## EXERCISE OBJECTIVE:
Look through the records below for the line with "Click the Salesforce cloud logo" and the line with "The height and width of the screenshot is (429, 1568).", then return those lines and all lines between, exactly.

## STUDY MATERIAL:
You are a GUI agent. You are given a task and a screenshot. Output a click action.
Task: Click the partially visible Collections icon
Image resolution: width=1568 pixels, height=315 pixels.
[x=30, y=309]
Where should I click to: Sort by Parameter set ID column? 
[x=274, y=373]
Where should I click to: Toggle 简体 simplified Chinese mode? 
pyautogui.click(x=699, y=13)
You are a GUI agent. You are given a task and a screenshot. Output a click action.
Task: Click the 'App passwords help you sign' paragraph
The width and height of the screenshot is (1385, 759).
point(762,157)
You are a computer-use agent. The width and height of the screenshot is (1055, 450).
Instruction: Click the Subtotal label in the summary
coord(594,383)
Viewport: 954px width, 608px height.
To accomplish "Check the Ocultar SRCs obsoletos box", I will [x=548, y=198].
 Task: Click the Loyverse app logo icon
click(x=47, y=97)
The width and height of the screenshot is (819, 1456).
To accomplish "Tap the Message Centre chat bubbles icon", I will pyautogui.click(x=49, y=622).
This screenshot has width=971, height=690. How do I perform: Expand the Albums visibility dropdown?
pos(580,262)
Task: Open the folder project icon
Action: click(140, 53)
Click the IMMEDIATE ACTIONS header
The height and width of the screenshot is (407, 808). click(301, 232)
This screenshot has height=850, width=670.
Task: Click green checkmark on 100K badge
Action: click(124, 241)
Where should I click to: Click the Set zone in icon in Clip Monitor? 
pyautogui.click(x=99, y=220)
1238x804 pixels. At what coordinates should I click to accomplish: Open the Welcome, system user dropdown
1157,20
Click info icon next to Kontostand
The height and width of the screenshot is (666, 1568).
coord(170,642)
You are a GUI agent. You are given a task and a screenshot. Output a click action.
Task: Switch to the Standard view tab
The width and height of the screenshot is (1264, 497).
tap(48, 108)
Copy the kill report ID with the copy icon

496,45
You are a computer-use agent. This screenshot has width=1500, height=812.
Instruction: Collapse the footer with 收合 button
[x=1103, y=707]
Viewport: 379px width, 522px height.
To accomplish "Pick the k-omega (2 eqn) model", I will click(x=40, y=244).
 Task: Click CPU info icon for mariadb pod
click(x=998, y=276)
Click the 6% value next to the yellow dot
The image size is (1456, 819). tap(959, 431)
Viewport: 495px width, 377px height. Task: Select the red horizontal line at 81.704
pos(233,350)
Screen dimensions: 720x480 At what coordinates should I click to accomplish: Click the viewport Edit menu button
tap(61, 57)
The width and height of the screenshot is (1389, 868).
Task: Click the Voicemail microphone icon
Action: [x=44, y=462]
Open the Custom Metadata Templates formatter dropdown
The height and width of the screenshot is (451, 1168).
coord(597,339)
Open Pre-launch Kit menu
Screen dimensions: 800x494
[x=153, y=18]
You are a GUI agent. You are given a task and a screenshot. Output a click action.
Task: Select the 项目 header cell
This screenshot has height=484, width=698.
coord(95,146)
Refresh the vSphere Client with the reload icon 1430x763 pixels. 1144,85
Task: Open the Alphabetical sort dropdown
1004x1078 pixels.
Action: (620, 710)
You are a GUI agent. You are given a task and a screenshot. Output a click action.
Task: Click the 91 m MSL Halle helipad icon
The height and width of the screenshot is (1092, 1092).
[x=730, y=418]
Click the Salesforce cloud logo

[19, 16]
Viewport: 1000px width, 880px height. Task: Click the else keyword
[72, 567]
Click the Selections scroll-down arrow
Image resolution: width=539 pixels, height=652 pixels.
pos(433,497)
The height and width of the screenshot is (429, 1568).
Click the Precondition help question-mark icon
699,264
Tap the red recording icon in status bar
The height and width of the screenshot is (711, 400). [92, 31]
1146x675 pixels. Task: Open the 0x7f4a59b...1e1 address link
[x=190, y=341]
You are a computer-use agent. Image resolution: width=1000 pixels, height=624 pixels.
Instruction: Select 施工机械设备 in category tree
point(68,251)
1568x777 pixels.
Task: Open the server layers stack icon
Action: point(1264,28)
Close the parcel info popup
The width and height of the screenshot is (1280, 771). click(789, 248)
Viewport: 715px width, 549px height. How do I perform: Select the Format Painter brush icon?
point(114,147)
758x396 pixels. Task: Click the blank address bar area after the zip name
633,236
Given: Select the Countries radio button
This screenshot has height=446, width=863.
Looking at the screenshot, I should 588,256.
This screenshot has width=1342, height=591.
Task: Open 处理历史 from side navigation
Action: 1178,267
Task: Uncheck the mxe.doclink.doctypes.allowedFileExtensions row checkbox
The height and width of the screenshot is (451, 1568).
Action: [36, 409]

## RESULT FOR THIS TASK:
Click the Salesforce cloud logo

[19, 16]
Viewport: 1000px width, 880px height. Task: Click the else keyword
[72, 567]
Click the Selections scroll-down arrow
Image resolution: width=539 pixels, height=652 pixels.
pos(433,497)
The height and width of the screenshot is (429, 1568).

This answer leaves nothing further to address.